Now in the helicopters the casual will
Is atrocious

Insanity in high places,
If it is true we must do these things
We must cut our throats

The fly in the bottle

Insane, the insane fly

Which, over the city
Is the bright light of shipwreck.

The gesture here, again, is that of the witness, but the poem goes beyond mere witness to a meditation upon the destructive effects of atrocity upon the body politic. If there is anger and indignation in Oppen’s verse, it is almost never without a qualifying tenderness, a tenderness that in itself–as in Of Being Numerous— suggests that the intimacy of action and the necessity of recovering that sense of relationship between actions if any semblance of a just life, or a just community, is to be salvaged from the shipwreck.

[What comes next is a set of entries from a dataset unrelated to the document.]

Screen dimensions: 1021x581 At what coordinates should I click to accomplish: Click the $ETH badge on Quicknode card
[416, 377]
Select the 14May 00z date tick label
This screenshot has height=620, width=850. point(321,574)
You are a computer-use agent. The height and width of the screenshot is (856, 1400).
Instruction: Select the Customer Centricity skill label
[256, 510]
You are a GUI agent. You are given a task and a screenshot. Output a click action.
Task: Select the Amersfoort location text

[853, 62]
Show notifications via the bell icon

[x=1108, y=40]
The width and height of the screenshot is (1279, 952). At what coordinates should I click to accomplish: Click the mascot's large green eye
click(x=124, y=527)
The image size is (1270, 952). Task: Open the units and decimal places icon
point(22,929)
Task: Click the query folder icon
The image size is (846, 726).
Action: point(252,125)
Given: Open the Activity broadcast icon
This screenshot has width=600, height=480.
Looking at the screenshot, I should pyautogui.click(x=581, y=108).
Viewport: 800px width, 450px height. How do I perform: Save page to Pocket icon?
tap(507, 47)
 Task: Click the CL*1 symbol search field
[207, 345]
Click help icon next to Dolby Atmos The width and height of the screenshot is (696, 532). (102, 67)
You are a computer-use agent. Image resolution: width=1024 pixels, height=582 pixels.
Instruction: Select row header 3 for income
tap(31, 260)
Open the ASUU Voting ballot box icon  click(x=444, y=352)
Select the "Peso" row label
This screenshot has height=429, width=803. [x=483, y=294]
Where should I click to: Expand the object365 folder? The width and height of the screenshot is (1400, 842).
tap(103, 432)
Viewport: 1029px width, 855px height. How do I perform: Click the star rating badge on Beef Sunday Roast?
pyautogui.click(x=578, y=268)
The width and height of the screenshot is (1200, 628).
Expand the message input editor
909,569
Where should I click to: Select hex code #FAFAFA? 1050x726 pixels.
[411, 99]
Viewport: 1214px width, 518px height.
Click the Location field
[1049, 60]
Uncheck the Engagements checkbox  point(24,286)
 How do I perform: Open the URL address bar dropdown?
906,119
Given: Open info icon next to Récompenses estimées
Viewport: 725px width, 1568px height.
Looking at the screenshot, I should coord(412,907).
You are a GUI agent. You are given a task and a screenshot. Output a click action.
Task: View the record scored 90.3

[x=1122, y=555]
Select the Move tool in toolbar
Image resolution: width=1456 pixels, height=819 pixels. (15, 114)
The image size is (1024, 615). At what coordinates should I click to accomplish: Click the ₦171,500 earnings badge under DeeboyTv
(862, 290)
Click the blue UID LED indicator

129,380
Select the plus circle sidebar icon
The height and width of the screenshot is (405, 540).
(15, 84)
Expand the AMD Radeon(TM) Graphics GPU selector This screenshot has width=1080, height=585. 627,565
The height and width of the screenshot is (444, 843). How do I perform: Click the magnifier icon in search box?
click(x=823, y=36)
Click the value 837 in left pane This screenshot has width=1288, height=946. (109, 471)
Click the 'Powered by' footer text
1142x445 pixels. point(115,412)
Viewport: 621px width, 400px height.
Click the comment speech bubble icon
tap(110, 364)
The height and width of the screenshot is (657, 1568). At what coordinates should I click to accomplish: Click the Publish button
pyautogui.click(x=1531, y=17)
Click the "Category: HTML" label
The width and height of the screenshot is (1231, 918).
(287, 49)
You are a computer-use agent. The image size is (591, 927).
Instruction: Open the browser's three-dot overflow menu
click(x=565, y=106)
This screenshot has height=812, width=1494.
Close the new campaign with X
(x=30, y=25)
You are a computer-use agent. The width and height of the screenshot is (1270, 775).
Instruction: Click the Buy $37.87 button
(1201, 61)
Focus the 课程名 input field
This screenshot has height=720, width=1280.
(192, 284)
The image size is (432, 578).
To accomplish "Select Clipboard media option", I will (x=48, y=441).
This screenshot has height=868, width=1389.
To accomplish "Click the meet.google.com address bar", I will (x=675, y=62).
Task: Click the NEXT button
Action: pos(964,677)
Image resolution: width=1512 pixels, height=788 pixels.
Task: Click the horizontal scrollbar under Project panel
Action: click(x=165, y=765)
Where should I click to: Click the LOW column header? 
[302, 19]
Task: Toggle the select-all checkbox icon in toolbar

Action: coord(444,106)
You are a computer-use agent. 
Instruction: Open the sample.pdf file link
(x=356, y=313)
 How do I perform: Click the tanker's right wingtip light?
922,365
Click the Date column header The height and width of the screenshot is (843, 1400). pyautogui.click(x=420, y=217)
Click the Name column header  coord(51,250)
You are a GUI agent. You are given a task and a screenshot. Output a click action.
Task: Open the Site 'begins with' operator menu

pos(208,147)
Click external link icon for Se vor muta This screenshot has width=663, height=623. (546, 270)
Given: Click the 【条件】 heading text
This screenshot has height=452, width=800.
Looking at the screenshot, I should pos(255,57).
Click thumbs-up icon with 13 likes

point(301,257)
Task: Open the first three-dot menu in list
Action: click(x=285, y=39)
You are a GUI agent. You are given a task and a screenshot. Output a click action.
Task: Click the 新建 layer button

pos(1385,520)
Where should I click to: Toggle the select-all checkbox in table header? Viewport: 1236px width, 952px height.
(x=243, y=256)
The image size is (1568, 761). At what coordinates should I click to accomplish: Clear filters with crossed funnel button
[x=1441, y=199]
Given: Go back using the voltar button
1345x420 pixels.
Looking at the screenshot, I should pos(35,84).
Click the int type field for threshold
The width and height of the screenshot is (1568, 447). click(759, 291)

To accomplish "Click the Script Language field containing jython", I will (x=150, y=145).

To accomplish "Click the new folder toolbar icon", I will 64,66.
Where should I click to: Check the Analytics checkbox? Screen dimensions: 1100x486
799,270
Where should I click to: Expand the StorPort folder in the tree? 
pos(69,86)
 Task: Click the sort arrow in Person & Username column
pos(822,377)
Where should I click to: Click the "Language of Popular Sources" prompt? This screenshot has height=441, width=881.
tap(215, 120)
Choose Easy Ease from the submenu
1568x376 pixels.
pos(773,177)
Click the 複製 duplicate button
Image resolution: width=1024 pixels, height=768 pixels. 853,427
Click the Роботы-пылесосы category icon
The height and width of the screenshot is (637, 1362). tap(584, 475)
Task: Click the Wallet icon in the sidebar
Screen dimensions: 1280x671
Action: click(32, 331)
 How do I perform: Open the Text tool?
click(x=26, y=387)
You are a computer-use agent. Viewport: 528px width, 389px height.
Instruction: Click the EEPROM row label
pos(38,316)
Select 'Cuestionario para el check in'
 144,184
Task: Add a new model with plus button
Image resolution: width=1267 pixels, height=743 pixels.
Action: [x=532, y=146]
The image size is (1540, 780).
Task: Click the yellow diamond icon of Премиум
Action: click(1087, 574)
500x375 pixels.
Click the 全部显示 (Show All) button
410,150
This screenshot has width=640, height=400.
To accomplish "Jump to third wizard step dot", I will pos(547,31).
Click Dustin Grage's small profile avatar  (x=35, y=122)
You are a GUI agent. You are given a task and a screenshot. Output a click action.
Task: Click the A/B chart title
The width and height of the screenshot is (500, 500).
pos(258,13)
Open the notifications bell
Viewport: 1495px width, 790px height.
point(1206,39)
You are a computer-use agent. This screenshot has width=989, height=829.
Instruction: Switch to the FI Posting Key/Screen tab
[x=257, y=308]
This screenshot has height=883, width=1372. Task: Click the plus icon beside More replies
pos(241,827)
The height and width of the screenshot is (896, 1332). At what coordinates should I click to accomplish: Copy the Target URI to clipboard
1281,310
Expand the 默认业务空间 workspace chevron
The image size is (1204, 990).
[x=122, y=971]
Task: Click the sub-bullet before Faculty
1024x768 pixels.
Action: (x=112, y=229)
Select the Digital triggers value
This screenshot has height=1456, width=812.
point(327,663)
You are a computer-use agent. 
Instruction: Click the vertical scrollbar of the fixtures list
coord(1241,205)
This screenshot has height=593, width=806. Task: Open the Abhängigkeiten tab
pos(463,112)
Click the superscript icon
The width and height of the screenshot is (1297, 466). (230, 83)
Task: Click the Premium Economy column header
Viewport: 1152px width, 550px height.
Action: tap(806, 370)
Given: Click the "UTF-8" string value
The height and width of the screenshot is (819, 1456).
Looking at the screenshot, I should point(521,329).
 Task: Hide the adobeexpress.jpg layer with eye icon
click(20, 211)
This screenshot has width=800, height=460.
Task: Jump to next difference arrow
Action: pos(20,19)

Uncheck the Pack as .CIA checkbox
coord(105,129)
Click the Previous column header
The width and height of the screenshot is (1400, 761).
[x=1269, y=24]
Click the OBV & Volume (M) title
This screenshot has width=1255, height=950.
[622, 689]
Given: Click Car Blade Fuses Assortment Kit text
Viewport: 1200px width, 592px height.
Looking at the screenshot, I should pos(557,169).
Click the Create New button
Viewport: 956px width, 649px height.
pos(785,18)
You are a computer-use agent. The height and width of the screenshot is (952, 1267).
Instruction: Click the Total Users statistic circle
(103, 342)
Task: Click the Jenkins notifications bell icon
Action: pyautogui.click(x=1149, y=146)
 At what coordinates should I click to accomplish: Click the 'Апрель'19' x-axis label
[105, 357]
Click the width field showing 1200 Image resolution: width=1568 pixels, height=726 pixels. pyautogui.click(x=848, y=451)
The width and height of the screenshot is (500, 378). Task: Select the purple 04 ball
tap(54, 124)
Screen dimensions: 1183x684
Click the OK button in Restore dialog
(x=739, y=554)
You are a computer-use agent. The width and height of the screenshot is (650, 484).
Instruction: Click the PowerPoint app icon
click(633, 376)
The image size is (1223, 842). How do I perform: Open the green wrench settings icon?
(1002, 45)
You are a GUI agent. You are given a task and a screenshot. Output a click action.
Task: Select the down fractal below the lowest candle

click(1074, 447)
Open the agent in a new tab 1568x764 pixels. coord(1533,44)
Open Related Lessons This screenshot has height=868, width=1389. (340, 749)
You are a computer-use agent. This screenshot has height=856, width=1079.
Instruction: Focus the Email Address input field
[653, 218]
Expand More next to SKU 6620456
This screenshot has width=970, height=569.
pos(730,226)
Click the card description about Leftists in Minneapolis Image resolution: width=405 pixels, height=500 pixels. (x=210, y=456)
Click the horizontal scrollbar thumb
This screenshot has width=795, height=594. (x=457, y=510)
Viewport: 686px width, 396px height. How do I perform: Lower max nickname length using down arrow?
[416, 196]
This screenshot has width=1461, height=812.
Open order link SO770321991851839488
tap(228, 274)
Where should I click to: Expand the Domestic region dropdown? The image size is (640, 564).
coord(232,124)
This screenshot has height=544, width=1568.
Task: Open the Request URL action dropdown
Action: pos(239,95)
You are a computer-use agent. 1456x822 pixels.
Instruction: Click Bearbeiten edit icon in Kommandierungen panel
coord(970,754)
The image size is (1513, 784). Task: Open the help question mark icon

In his less obviously political poetry, Oppen combines this tenderness with a wholly distinctive sense of awe at the materials of the world, both man-made and natural:

CARPENTER’S BOAT

The new wood as old as carpentry

Rounding the far buoy, wild
Steel fighting in the sea, carpenter,

Carpenter,
Carpenter and other things, the monstrous welded seams

Plunge and drip in the seas, carpenter,
Carpenter, how wild the planet is.

Oppen’s poetry strives towards a new materialism, a materialism that takes seriously the material nature of words as things, as well as being signifiers. Language for Oppen is not either wholly self-reflexive nor wholly transparent; in this sense, his poetry can be seen as a resource for contemporary American poets who often seem compelled to choose between one philosophy of language and the other. Ultimately, Oppen’s idiosyncratic materialism sees the poet as being closer to the carpenter than to the priest. Like the carpenter, he works on, but is also worked upon by the materials, indeed by the world he inhabits.

This sense of words as material, of words as mysterious, and of the world as material and mysterious is never more beautfully embodied than in his last haunting lyrics in Primitive. The poems here are retrospective of his life, his work, his work in poetry and his place in history. Yet the sense of history that is embodied in them is non-linear, deconstructive and radically integrative–a kind of lyrical vorticism achieved with a rare purity out of the fragments of twentieth-century experience:

THE POEM

how shall I light
this room that measures years

and years not miracles nor were we
judged but a direction

of things in us burning burning for we are not
still nor is this place a wind
utterly outside ourselves and yet it is
unknown and all the sails full to the last

rag of the topgallant, royal
tops’l, the least rags 
at the mast-heads

to save the commonplace save myself Tyger
Tyger still burning in me burning
in the night sky burning
in us the light

in the room it was all
part of the wars
of things brilliance
of things

in the appalling
seas language

lives and wakes us together
out of sleep the poem
opens its dazzling whispering hands

Oppen once expressed the necessity of writing not to the past, but to and for the future. Michael Davidson’s finely edited edition of Oppen’s collected poems shows that this was indeed his achievement. In the New Collected Poems, the future of American poetry is still on display.